TAUS Data Association’s members experience Jaap kicked off the session by outlining TAUS Data Association’s (TDA) Development Roadmap.
Representatives from Adobe, Intel, KCSL, Logrus and Microsoft explained their motivations as members, their experience to date with using data from TDA, and their aims for the future. For all panel members the initial motivation was seeking quality data to get better MT output. Adobe and Intel have experienced serendipity and ROI with TAUS Search alone.
Buyers ultimately want to sell more products and a scalable translation operation through MT supports this, particularly when major growth markets tend to be in non-English speaking locales.
The significant improvement in Microsoft’s MT engine has been well documented. Further gains have been made for second tier languages where Microsoft does not have sufficient data on its own. Adobe expressed the same motivation, adding that a trusted data source is helpful for reducing complexity.
Microsoft has started to look into leveraging TDA data also. Intel’s tests using advanced leveraging on TDA and their own data resulted in better quality translation, but not greater productivity. TDA data is being used by Intel to train Moses engines for comparative purposes.

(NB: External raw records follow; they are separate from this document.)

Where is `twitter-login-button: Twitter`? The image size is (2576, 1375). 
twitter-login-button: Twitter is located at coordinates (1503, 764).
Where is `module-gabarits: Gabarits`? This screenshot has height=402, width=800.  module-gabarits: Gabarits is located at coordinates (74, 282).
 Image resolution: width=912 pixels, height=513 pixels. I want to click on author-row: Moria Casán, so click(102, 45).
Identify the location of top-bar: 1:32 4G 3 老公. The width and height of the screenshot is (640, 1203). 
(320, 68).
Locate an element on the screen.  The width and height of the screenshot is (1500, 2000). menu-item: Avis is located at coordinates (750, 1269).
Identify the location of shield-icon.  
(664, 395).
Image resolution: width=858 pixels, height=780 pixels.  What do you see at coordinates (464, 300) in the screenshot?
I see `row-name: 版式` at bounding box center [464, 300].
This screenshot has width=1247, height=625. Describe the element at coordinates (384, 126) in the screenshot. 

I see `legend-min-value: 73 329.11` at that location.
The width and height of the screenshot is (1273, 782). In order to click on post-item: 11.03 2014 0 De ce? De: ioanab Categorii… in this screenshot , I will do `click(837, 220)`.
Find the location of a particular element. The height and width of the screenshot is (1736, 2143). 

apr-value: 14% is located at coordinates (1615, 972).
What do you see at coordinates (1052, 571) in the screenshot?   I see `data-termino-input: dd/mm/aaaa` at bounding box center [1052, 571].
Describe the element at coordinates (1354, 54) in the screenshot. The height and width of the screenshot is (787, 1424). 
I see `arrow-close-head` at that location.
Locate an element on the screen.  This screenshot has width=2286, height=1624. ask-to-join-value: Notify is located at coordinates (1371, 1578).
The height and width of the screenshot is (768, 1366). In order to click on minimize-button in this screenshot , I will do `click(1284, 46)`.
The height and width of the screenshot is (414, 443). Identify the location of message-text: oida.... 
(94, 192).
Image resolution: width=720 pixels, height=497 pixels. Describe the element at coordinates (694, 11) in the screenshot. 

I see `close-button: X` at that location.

KCSL’s highly positive experience is also well documented. TDA data helped ensure Logrus has enough data to train its Moses engine on English to Russian. Whilst the diversity of data proved to be a plus for Microsoft, Logrus found this detrimental to quality.
The TDA Development Roadmap is based on member feedback and includes features such as statistical TM cleaning to flag bad translations, and matching scores to help select data at a more granular level and better manage terminological diversity. Detailed feedback from members, such as that from Logrus, is being used to ensure new features are built to service the industry’s evolving needs going forward.
Collective wisdom The final afternoon saw participants report back on group discussions that had taken place throughout the event, highlighting what they saw as the key trends and implications for the language business.
Participants had reviewed the five year horizon on scenarios covering legal/political issues, customer requirements, localization process, business metrics, localization process, and economic issues. This analysis helps to complete the first step in a six stage process using the scenario based planning approach to assess possible future states for the language business.